The Popular Health Almanac, for 1877. Edited by Frederick Hoffmann. New-York: E. Steiger. Pp. 40. Price, 10 cents.
This is a valuable and most useful compilation of applied health-knowledge, such as should be found in every family. The first number was issued last year, and was so well appreciated that it is followed by another this year, and we hope the series will be continued. One of its most important features is to expose the traffic in patent medicines, and, to show their fraud and worthlessness, the chemical composition of many popular nostrums is given. We fully agree with the following estimate of this almanac, given by Dr. Elisha Harris: "Accept my thanks and very hearty congratulations for the admirable little manual which you have justly entitled 'Popular Health Almanac.' It certainly is the most acceptable and well-arranged compilation for public instruction on sanitary matters I ever saw; indeed, it is far more and better than a compilation, so happily has Dr. Hoffmann studied and crystallized the limits and substance of sanitary knowledge in the modest and beautiful little Health Mentor which, in all particulars, has been so wonderfully well designed and executed that thousands of families will sincerely thank its editor and publisher."

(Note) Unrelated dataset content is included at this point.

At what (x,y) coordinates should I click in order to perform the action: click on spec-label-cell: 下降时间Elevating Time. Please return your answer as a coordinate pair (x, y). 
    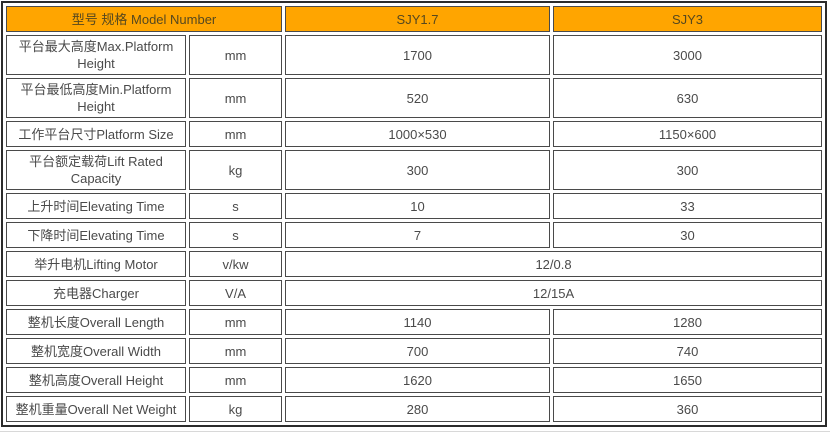
    Looking at the image, I should click on (96, 235).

The First Fonakigrafik Teacher: A Guide to a Practical Acquaintance with the Literary Style of the Art of Phonachygraphy. An Improved Substitute for Long-Hand Script, etc., etc. Amherst, Mass., U. S. A.: John Brown Smith, Author and Publisher. Pp. 24. Price, 25 cents.

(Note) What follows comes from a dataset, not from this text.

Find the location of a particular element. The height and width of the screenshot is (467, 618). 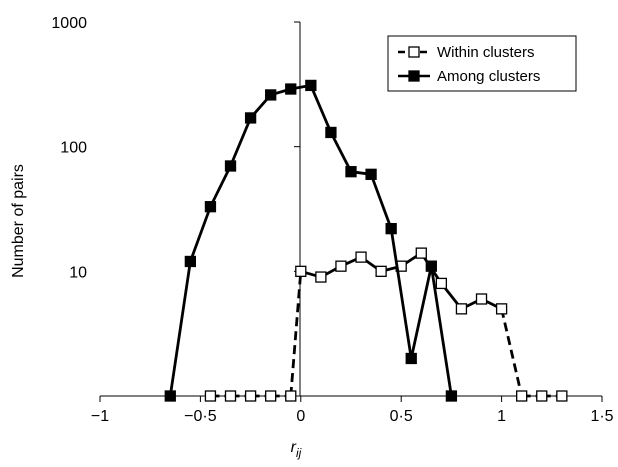

x-tick-label: −0·5 is located at coordinates (200, 416).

For such a humble little print as this the pretensions are very lofty, as it aims to make a revolution in the future modes of printing and writing. Following out the idea that "to save time is to lengthen life," the author remarks: "The saving of time in acquiring an education would be almost one-half if fonakigrafi (?) was exclusively used for both print and script, thus doing away with the absurdity of having half a dozen different alphabets for print and script as in use at present." Mr. Smith will, however, probably have to rack his brain again before he can invent a system that will completely set aside Pitman and his imitators or improvers. Undoubtedly, improvements will be made in the art of short-hand writing, but what direction they will take is not determined by this tract.
Matter and Force: A Course of Lectures on Physics. By J. K. Macomber. Ames, Iowa: Agricultural Steam-print. Pp. 95.

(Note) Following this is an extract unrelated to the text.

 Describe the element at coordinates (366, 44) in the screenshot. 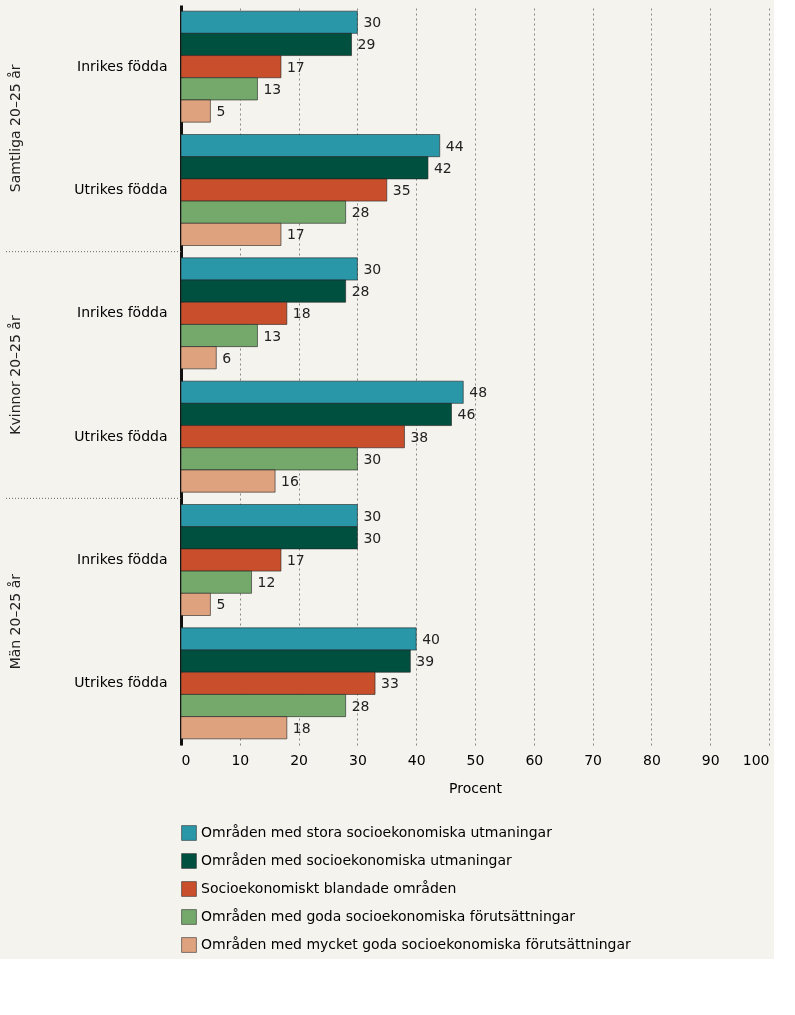

I see `data-label: 29` at that location.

During the past few years Prof. Macomber has delivered the contents of this book, as a series of nine lectures, to his classes in Natural Philosophy. They are adapted to persons who have completed the elementary study of physics, and include the more recent views respecting matter and force. He treats, among other subjects, of "Potential Energy," and the "Correlation of Vital and Physical Forces," and gives the modern speculations in regard to the "Sun as a Centre of Force," with its relation to the existence of the solar system.
The Surface-Drainage of the Metropolitan District. By C. W. Folsom, C. E., of Cambridge. Boston: Wright & Potter, State Printers.
Mr. Folsom discussed this subject in the "Seventh Report of the Massachusetts State Board of Health," but its importance has warranted its separate publication. He does not attempt to treat surface-drainage exhaustively, but rather suggests its necessity, and the diseases to which its neglect gives rise, pointing out the particular districts in the neighborhood of Boston which are in greatest need of treatment.
The Essential Piety of Modern Science. A Sermon. By John W. Chadwick, Minister of the Second Unitarian Society in Brooklyn. For sale by Charles P. Somerby, 139 Eighth Street, N. Y.
Mr. Chadwick read this sermon or address before the National Conference of Unitarian and other Christian Churches, held at Saratoga in September. He shows a decided liking for modern scientific tendencies, and believes that there is that in scientific thought which directly fosters all those sentiments which are the life-blood of religion.